» Problem to solve:
Quote exactly the lines spanning from the top of the data below to the line that contains "Open the Facebook", including both.
[Data records — start]
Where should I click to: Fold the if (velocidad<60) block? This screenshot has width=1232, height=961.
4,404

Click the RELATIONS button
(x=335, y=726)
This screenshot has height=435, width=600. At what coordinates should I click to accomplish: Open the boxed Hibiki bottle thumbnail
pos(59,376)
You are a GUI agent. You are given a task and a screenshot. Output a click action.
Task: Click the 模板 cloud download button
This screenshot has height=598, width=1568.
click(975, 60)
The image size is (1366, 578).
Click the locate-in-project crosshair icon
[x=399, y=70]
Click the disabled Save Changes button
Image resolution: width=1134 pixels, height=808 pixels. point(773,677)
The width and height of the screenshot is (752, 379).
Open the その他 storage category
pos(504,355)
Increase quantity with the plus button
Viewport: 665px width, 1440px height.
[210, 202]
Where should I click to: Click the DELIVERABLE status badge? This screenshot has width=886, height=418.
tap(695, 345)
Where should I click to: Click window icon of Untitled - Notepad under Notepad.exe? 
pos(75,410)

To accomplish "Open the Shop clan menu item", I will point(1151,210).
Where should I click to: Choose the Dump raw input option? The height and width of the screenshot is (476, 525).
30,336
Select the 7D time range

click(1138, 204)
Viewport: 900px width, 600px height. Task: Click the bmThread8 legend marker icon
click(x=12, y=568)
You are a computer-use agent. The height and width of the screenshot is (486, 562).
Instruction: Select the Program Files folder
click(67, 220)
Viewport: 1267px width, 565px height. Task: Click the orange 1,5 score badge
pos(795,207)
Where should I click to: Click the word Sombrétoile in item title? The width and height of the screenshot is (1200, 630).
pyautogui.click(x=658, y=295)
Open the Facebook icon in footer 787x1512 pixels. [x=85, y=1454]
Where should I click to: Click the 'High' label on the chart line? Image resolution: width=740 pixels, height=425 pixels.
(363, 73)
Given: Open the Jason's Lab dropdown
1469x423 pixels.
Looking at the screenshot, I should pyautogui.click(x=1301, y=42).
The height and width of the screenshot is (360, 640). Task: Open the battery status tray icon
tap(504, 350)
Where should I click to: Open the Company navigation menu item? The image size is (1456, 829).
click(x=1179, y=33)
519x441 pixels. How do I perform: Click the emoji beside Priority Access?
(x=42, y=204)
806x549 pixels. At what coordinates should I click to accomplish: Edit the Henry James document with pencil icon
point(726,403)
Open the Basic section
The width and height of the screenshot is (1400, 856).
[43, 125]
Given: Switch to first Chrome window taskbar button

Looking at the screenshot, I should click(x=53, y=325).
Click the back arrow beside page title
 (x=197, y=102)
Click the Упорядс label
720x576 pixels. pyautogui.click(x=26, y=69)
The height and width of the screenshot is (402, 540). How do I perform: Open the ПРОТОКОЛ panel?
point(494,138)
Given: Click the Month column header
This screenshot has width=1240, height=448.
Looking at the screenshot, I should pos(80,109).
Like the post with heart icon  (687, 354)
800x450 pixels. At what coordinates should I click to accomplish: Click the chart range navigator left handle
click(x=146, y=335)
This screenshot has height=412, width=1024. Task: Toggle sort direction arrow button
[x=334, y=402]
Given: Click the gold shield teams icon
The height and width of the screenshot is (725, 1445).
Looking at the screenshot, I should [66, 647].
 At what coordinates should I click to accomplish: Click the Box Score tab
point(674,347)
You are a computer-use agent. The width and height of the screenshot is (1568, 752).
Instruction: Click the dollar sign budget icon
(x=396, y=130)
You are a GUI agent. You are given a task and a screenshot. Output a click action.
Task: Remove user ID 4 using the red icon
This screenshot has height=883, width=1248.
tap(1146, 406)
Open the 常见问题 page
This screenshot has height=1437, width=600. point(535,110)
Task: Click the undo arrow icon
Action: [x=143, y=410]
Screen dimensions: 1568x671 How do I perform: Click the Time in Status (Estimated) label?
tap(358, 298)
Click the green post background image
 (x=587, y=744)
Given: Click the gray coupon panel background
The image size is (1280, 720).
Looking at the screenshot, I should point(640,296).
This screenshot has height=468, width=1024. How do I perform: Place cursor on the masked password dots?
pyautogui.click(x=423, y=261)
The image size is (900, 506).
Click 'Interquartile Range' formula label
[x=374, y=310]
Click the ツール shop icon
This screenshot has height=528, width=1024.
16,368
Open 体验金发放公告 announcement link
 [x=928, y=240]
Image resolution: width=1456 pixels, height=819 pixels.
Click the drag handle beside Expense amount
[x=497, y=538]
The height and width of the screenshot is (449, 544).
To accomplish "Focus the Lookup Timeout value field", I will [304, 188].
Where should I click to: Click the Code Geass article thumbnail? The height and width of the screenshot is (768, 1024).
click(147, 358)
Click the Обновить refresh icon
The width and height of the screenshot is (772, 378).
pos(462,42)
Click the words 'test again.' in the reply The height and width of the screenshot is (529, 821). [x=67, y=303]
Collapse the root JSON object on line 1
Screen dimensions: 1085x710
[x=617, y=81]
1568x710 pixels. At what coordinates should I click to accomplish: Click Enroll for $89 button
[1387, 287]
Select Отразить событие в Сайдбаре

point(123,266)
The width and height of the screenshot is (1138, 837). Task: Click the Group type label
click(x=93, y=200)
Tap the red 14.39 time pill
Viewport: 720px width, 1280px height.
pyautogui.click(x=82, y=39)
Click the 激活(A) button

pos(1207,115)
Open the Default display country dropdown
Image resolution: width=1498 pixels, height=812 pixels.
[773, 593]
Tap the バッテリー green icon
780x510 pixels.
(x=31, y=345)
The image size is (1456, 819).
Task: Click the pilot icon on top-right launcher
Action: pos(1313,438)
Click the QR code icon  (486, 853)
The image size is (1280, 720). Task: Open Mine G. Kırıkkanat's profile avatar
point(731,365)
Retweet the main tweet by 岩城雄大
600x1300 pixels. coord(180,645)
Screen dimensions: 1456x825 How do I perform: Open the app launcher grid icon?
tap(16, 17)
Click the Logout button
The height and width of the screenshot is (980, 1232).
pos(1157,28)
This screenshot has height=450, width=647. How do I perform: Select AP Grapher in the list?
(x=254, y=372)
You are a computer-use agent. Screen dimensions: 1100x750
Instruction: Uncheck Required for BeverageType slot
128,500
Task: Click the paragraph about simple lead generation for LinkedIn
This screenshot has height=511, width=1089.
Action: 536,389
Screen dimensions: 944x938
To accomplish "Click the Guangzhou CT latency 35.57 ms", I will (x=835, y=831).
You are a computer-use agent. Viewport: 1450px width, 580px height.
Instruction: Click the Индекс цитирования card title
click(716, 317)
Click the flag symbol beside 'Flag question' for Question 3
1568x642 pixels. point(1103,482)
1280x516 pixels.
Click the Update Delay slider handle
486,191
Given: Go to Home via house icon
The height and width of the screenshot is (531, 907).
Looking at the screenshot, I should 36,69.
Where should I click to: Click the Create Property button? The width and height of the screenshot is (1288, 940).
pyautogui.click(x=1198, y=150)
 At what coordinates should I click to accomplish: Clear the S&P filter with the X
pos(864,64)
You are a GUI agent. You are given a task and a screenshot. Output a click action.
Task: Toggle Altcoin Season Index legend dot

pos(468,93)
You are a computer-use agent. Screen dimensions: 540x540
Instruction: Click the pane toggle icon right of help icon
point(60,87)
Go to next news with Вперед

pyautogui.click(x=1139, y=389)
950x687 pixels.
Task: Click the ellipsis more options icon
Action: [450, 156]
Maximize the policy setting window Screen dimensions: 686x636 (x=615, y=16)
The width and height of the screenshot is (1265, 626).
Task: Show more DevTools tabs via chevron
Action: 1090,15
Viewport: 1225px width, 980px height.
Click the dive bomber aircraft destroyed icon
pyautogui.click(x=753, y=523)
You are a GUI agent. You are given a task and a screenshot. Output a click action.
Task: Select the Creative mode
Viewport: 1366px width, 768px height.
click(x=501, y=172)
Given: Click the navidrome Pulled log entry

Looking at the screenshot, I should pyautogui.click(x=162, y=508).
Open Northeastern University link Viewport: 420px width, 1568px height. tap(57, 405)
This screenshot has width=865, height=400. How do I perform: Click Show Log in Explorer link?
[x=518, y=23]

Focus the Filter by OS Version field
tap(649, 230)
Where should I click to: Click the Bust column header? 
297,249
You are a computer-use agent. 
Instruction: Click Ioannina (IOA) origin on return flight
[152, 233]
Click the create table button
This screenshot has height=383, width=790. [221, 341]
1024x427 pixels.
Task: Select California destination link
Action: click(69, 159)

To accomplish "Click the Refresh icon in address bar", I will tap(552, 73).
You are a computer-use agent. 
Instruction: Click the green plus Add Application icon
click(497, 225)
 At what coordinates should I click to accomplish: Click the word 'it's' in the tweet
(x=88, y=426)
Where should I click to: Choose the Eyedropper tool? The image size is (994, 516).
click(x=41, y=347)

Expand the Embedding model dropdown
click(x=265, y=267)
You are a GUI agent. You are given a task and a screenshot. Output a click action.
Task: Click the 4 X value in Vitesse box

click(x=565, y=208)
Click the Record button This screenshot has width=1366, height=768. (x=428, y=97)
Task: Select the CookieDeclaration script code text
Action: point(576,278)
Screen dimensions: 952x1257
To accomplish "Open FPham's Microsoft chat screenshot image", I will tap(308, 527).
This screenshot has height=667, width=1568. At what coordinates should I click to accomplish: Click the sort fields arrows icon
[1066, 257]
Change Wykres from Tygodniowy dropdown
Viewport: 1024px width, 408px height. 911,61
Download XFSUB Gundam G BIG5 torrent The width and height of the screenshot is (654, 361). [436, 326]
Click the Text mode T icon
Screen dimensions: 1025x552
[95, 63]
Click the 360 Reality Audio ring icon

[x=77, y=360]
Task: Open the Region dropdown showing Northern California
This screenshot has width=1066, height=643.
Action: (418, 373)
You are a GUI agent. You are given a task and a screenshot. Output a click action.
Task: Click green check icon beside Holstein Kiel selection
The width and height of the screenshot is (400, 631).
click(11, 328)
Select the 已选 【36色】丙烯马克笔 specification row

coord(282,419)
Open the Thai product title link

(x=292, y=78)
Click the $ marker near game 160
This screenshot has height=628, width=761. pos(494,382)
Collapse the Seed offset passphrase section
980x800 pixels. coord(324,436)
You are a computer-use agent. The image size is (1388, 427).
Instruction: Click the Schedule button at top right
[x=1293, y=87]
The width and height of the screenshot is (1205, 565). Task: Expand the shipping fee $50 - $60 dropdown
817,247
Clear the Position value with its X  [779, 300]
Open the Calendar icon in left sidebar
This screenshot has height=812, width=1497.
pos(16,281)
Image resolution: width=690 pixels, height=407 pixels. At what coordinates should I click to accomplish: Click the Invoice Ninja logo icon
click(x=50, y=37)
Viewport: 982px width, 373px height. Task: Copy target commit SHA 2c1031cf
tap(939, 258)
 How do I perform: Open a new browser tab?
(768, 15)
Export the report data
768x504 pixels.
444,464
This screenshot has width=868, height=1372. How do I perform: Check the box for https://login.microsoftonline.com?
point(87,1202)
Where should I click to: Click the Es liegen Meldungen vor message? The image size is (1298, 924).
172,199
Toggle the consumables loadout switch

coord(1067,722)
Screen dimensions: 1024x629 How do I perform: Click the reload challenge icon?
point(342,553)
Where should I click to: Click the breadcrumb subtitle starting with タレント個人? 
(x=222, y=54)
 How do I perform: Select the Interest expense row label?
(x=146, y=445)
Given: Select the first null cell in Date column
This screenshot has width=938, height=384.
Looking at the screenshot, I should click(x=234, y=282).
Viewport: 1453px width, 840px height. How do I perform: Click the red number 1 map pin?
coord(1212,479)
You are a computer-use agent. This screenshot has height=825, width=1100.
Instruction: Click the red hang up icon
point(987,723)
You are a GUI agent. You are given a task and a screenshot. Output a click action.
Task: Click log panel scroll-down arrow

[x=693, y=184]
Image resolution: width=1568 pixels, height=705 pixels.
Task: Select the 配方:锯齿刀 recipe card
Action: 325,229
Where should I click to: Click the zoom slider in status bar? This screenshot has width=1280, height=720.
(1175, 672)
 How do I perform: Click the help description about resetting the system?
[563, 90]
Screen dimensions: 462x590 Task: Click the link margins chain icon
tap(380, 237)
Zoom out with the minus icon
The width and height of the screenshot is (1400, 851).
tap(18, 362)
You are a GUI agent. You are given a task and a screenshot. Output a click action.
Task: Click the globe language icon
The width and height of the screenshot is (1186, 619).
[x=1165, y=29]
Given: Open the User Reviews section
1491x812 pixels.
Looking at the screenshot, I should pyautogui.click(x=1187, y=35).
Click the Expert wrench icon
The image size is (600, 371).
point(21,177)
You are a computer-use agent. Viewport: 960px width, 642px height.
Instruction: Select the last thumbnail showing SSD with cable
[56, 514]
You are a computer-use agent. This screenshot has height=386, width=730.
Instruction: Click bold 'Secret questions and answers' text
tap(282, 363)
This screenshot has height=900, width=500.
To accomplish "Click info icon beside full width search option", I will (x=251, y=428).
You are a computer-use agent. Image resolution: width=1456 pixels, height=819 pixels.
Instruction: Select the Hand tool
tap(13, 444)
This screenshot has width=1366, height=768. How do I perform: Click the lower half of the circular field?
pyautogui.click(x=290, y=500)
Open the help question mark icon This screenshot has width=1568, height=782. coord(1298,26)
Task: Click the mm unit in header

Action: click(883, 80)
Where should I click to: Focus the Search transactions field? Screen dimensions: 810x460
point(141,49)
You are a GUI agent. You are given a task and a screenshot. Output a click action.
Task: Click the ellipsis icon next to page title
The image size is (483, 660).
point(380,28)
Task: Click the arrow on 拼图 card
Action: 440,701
[Data records — finish]
» Solved exercise:
Where should I click to: Fold the if (velocidad<60) block? This screenshot has width=1232, height=961.
4,404

Click the RELATIONS button
(x=335, y=726)
This screenshot has height=435, width=600. At what coordinates should I click to accomplish: Open the boxed Hibiki bottle thumbnail
pos(59,376)
You are a GUI agent. You are given a task and a screenshot. Output a click action.
Task: Click the 模板 cloud download button
This screenshot has height=598, width=1568.
click(975, 60)
The image size is (1366, 578).
Click the locate-in-project crosshair icon
[x=399, y=70]
Click the disabled Save Changes button
Image resolution: width=1134 pixels, height=808 pixels. point(773,677)
The width and height of the screenshot is (752, 379).
Open the その他 storage category
pos(504,355)
Increase quantity with the plus button
Viewport: 665px width, 1440px height.
[210, 202]
Where should I click to: Click the DELIVERABLE status badge? This screenshot has width=886, height=418.
tap(695, 345)
Where should I click to: Click window icon of Untitled - Notepad under Notepad.exe? 
pos(75,410)

To accomplish "Open the Shop clan menu item", I will point(1151,210).
Where should I click to: Choose the Dump raw input option? The height and width of the screenshot is (476, 525).
30,336
Select the 7D time range

click(1138, 204)
Viewport: 900px width, 600px height. Task: Click the bmThread8 legend marker icon
click(x=12, y=568)
You are a computer-use agent. The height and width of the screenshot is (486, 562).
Instruction: Select the Program Files folder
click(67, 220)
Viewport: 1267px width, 565px height. Task: Click the orange 1,5 score badge
pos(795,207)
Where should I click to: Click the word Sombrétoile in item title? The width and height of the screenshot is (1200, 630).
pyautogui.click(x=658, y=295)
Open the Facebook icon in footer 787x1512 pixels. [x=85, y=1454]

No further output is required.